(Por redacción País Productivo) Granja Tres Arroyos paralizó desde este lunes y “hasta nuevo aviso” las operaciones de su histórica planta de Capitán Sarmiento, en la provincia de Buenos Aires, en una medida que tomó por sorpresa a los trabajadores y profundiza la crisis que atraviesa la compañía.

La instalación emplea a unas 900 personas y, por el momento, no existe una fecha definida para el regreso de la actividad.

La decisión fue comunicada mediante una notificación interna en la que la empresa indicó que las tareas quedaban suspendidas “hasta nuevo aviso a partir del 31 de agosto de 2026”. El personal recibió además la indicación de no concurrir al establecimiento, excepto en aquellos casos en los que sea convocado expresamente por un encargado o supervisor.

Según explicó la compañía, la interrupción responde a “la falta de suministro eléctrico” y a otras dificultades operativas y productivas vinculadas con circunstancias de fuerza mayor. La falta de precisiones sobre cuándo podría retomarse la producción generó preocupación entre los empleados de la planta bonaerense.

El escenario se volvió todavía más complejo luego de que trabajadores detectaran que parte de los equipos que pertenecían a empresas externas ya no se encontraba dentro del establecimiento. Entre los elementos retirados aparecen zorras, máquinas para el armado de cajas y otras herramientas utilizadas durante el proceso productivo.

A esto se sumó el retiro de pertenencias de integrantes del directorio de las oficinas y depósitos de la planta, de acuerdo con fuentes citadas en la información publicada por Ámbito. “Hoy la gente se desayunó con eso.
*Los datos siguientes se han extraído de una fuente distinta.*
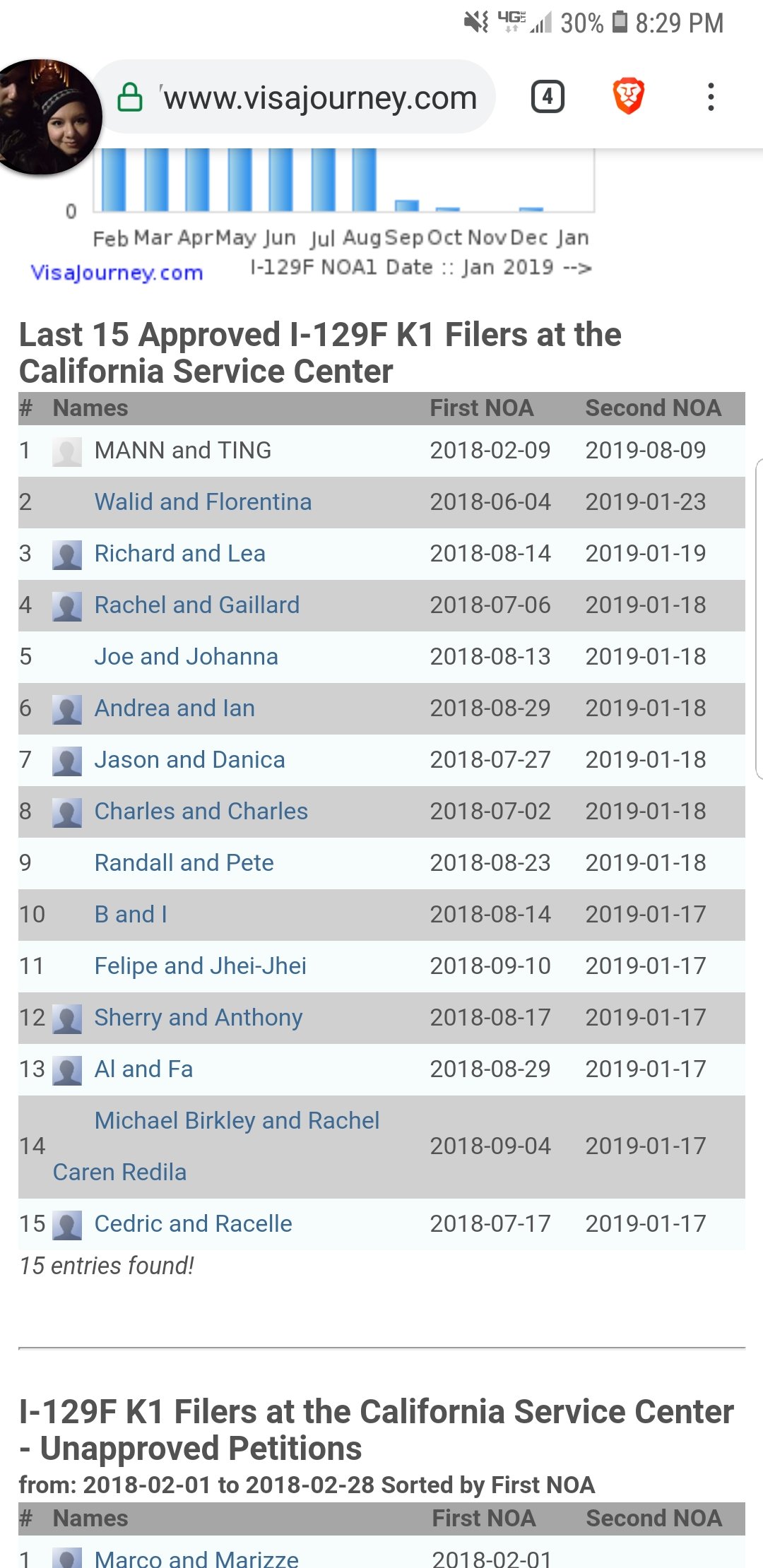Open the Marco and Marizze link
The image size is (763, 1568).
(196, 1558)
Estamos sin suministro eléctrico por lo que no podemos trabajar”, señaló una fuente vinculada a los trabajadores.

La incertidumbre también está relacionada con la situación laboral. Los empleados manifestaron preocupación por la continuidad de sus puestos y por la posibilidad de que, ante una eventual desvinculación, la empresa tenga dificultades para afrontar las indemnizaciones correspondientes. La compañía, por ahora, comunicó una suspensión de las tareas y no un cierre definitivo.

La paralización de Capitán Sarmiento se suma a una sucesión de problemas en otras instalaciones de Granja Tres Arroyos. La situación comenzó a agravarse a fines de 2024, cuando la empresa solicitó ante la Secretaría de Trabajo la apertura de un Procedimiento Preventivo de Crisis, en medio del deterioro de sus condiciones operativas y financieras.

Desde entonces, la compañía cerró la planta de Tristán Suárez, donde se desvinculó a 200 trabajadores sobre una dotación de 270, y anunció el cierre definitivo de Becar, en Concepción del Uruguay. También se produjeron interrupciones en Avex, en Río Cuarto, donde una parada anunciada inicialmente por dos semanas terminó extendiéndose durante un mes y afectó a 350 trabajadores.

Durante agosto, la crisis se trasladó además a otras plantas: Pinazo, en Pilar, suspendió a todo su personal; Wade II, en Esteban Echeverría, atravesó conflictos salariales y bloqueos; Wade I, en Ezeiza, redujo fuertemente su nivel de actividad; y La China, en Concepción del Uruguay, permanece cerrada desde fines de mayo. A mediados de agosto, además, la empresa desvinculó a 250 trabajadores de una planta entrerriana.

En paralelo con las dificultades productivas y laborales, Granja Tres Arroyos negocia con sus acreedores la reestructuración de una deuda de US$350,9 millones. El esquema contempla quitas de hasta 75% del capital, plazos de pago de hasta siete años y la venta de al menos cinco activos considerados no estratégicos, mientras la paralización de Capitán Sarmiento agrega un nuevo foco de incertidumbre sobre la continuidad de la operación y el empleo.